I think he is asking about encrypting the drive from the recovery/bootable Installer (i.e. Disk Utility -> Erase > Mac OS (Journaled, Encrypted) versus erasing it regularly and then encrypting it during system setup (or some point later).

I actually had the same question and was wondering if anyone knew the advantages/disadvantages of both.
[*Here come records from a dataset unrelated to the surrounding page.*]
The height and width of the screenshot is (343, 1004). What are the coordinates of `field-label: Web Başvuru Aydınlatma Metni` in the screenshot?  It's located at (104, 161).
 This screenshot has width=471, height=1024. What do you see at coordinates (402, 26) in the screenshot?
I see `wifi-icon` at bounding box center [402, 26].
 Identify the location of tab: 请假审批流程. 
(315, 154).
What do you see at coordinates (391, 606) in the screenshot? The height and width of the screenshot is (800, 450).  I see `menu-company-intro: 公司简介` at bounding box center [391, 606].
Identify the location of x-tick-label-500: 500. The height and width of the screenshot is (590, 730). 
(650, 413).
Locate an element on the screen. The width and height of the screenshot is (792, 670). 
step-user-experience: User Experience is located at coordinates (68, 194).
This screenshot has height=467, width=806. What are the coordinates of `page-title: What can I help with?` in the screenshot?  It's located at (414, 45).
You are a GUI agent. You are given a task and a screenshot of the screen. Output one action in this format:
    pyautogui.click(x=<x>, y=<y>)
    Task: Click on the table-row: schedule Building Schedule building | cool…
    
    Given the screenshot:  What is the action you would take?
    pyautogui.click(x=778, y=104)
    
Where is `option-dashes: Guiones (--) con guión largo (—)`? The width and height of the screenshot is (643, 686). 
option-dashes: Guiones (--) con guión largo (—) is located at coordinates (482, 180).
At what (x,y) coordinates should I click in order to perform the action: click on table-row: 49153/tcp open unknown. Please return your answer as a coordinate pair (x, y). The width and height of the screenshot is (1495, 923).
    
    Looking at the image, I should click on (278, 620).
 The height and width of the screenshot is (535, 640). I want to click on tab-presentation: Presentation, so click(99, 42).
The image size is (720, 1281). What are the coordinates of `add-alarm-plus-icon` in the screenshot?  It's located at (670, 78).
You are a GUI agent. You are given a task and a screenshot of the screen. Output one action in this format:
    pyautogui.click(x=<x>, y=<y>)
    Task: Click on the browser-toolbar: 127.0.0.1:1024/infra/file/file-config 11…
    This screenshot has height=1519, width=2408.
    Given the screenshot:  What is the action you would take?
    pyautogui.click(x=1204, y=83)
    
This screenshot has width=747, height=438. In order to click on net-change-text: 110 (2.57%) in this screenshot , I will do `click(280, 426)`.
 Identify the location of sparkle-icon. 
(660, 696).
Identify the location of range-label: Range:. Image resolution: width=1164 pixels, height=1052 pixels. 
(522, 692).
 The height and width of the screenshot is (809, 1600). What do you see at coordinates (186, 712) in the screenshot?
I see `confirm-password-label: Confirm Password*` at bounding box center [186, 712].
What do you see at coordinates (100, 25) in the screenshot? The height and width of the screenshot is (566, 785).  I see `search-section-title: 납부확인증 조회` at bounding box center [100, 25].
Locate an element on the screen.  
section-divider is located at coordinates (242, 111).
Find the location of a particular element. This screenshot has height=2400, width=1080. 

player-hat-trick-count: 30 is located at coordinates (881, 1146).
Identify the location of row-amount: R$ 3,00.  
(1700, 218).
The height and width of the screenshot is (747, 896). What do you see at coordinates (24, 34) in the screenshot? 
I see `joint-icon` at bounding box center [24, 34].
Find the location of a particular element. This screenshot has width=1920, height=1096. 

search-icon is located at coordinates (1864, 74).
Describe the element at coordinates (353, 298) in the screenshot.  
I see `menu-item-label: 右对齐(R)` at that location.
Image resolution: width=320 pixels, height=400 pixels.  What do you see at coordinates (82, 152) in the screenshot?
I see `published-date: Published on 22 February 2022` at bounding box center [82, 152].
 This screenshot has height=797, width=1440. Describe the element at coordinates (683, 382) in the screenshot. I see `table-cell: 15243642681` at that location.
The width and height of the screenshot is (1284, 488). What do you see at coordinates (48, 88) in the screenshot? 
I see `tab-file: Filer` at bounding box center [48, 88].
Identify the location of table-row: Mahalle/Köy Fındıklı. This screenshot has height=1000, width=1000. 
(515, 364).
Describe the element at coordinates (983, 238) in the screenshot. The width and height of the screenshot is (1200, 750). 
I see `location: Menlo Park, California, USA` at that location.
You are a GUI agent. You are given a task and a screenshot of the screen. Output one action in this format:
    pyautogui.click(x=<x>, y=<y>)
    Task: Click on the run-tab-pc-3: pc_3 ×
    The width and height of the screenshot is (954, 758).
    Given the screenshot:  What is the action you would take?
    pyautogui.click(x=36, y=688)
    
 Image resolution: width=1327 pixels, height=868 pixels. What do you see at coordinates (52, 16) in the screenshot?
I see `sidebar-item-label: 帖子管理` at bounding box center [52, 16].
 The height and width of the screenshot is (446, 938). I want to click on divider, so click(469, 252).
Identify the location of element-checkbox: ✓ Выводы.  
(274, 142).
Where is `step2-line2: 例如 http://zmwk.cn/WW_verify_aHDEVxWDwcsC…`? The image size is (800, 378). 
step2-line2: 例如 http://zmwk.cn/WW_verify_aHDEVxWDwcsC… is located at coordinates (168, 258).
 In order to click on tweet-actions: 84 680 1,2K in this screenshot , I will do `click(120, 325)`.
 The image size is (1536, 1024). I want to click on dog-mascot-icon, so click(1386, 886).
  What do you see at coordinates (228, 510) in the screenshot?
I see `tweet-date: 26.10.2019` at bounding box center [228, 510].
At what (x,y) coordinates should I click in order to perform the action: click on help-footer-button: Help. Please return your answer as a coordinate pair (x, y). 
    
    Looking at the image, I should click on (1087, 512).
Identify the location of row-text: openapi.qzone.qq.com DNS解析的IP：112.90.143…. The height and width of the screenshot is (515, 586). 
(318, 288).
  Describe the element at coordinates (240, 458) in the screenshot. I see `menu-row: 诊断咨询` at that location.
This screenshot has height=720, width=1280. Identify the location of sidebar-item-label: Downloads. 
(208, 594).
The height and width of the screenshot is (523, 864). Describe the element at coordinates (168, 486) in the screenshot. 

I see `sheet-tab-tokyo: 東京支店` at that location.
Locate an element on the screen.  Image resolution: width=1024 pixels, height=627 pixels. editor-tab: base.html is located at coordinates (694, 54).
felixgr commented 7 years ago

I looked at the seeding of Apple's PRNG a few years ago. Things might have changed since then. Back then, the PRNG had more entropy available in scenario 1 because of the recent reboot. So, just based on that knowledge, scenario 1 seems more secure.

walkky commented 2 years ago

Is this still the case with Apple Silicon / M1-based MacBooks?

Danrancan commented 2 years ago

I looked at the seeding of Apple's PRNG a few years ago. Things might have changed since then. Back then, the PRNG had more entropy available in scenario 1 because of the recent reboot. So, just based on that knowledge, scenario 1 seems more secure.

I actually remember reading a blog post about this just over a year ago as well. The blogger agrees with you in that scenario 1 is the best way to go about it. However, if you create the encrypted disk before installation, doesn't that allow you to create two seperate passwords? One being specifically to unlock the encrypted drive and the other being to log in to mac os after unlocking it? If thats the case, I would say that scenario 2 supersedes scenario 1 even if it has less entropy, because it allows for multiple seperate passwords. Although, I could be wrong on all of this. Its been a while since I've done a clean install of MacOS.